GIVEN RECORDS below:

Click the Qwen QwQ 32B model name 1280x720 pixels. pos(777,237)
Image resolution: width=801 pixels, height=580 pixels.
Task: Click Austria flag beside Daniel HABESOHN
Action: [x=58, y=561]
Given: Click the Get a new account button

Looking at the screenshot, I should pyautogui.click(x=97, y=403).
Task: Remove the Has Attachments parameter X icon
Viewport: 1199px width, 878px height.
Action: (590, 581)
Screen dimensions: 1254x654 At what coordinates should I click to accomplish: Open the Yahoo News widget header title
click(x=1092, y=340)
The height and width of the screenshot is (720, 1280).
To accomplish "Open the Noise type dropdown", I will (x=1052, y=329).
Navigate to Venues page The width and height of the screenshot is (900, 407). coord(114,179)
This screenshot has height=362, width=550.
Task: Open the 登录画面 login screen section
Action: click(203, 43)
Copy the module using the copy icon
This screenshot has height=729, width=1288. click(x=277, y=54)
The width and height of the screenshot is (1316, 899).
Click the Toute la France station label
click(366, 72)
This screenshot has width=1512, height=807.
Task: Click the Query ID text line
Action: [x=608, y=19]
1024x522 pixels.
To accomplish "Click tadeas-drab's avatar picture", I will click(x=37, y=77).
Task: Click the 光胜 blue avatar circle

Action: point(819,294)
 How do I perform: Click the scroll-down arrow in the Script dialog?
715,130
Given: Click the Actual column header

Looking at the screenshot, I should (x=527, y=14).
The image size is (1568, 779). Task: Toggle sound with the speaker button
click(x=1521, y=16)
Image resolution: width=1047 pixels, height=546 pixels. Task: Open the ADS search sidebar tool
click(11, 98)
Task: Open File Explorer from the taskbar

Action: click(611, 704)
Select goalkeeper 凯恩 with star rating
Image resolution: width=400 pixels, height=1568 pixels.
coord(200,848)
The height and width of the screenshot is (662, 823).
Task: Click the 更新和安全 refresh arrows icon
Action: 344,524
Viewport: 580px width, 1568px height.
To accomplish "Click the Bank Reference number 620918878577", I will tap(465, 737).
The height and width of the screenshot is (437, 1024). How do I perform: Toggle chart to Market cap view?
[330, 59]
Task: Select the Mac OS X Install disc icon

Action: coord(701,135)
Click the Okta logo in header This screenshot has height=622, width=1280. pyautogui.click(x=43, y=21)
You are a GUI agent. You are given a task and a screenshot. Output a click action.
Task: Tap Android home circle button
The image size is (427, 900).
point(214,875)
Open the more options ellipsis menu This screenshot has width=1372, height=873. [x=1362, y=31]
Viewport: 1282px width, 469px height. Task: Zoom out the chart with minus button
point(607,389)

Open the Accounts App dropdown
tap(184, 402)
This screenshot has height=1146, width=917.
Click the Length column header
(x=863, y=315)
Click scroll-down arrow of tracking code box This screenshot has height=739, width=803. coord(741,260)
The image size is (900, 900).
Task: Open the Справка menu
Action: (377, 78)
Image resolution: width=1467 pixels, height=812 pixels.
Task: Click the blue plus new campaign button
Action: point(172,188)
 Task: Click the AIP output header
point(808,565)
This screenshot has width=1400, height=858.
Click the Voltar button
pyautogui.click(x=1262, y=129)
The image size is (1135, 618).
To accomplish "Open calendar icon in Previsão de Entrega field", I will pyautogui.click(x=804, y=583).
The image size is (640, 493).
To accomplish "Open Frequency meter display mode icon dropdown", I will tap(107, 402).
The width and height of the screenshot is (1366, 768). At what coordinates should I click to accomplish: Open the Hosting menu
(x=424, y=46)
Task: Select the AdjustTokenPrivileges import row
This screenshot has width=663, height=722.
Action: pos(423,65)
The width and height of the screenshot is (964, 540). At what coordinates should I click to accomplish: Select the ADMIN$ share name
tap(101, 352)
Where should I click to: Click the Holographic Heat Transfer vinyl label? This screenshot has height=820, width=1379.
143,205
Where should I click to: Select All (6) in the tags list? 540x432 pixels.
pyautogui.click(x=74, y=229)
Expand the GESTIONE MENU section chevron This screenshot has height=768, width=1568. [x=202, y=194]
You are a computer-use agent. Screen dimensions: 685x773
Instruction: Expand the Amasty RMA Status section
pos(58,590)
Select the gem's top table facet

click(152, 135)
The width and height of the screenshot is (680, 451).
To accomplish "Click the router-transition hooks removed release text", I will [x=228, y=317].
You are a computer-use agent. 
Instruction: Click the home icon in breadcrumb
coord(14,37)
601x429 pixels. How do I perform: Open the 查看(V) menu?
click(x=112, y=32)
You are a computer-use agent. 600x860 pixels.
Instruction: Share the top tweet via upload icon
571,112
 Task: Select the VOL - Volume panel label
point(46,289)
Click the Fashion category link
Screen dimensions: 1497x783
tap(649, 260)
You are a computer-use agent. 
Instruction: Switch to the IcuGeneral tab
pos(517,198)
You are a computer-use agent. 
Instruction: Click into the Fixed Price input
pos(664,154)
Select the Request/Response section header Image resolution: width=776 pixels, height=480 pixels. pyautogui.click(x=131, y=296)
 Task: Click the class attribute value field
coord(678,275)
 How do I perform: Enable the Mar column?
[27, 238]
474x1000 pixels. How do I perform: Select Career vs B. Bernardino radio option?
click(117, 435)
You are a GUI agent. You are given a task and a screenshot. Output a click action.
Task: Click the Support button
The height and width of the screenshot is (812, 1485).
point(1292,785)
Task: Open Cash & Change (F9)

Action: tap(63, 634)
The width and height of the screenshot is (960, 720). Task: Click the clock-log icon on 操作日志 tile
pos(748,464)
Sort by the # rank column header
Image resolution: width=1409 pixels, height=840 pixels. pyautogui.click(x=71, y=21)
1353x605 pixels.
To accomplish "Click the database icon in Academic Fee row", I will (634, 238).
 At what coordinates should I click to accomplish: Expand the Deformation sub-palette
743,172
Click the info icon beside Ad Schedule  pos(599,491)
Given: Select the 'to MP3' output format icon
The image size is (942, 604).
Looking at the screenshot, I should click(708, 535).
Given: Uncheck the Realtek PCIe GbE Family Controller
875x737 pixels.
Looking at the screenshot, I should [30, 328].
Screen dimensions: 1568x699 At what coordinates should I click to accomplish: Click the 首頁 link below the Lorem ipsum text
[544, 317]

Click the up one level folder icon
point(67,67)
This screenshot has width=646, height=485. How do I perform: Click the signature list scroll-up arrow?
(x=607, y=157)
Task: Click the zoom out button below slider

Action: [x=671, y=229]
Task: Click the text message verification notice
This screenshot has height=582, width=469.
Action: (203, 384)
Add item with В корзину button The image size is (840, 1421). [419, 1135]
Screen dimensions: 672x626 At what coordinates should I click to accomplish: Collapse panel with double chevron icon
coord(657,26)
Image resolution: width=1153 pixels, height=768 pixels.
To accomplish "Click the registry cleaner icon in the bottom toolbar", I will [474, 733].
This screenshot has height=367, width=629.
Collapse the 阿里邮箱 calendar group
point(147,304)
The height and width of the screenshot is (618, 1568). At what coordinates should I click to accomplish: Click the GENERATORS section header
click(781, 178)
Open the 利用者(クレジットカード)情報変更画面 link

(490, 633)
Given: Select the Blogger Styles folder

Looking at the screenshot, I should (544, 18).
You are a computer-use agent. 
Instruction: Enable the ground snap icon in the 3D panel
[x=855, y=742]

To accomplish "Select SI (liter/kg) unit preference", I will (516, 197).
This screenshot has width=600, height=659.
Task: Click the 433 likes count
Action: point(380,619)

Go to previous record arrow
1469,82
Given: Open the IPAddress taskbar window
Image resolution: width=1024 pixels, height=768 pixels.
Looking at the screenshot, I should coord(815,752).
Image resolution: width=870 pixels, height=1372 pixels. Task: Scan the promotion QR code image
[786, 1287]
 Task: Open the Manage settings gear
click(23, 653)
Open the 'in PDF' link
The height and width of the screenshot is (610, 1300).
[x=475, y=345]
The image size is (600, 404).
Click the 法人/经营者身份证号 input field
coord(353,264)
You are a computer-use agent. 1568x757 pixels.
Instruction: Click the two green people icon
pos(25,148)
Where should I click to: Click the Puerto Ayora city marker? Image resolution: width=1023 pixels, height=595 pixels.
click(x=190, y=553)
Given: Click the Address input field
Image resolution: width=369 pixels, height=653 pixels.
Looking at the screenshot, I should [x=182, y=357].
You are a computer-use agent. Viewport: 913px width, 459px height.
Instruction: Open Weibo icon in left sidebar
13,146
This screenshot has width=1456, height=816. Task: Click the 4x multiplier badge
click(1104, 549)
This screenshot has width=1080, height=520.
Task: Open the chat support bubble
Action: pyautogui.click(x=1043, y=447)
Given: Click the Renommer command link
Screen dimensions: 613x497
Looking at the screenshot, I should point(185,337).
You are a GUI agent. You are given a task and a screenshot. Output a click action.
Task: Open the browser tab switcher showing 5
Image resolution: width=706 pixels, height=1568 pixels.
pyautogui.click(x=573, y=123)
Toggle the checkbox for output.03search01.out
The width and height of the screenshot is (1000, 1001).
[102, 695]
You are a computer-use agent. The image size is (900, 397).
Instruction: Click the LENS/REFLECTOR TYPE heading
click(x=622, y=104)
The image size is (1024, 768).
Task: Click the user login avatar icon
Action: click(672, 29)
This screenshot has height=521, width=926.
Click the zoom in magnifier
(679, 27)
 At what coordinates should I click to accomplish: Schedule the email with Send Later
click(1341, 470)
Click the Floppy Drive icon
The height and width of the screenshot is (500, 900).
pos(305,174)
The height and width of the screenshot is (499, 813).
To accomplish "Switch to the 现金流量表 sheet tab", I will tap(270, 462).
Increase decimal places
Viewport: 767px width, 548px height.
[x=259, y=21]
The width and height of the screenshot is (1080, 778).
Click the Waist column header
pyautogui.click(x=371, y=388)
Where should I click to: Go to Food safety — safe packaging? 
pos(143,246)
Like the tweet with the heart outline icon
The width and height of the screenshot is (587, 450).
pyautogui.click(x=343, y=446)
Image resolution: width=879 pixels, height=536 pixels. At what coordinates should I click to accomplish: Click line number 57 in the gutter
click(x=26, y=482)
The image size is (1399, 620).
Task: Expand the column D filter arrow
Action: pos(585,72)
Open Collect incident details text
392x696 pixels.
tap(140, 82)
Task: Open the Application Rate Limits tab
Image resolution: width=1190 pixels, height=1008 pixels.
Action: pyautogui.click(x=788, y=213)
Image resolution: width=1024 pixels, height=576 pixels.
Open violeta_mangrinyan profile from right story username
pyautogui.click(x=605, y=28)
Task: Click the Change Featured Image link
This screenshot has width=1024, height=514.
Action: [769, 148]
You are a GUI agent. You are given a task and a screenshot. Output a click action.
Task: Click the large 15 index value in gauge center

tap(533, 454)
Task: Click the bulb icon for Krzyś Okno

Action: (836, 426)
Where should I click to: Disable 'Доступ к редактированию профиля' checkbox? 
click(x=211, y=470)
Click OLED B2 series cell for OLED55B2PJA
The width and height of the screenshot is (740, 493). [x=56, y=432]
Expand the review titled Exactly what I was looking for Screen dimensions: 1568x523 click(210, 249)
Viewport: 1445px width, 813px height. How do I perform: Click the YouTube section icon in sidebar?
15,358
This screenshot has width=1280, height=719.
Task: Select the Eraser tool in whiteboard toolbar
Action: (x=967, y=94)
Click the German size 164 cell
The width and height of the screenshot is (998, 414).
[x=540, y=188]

End of GIVEN RECORDS.

# TRY IT
Starting with the line that contains "Click the German size 164 cell", output every line through the end of the listing above, unchanged.

# EXPECTED OUTPUT
Click the German size 164 cell
The width and height of the screenshot is (998, 414).
[x=540, y=188]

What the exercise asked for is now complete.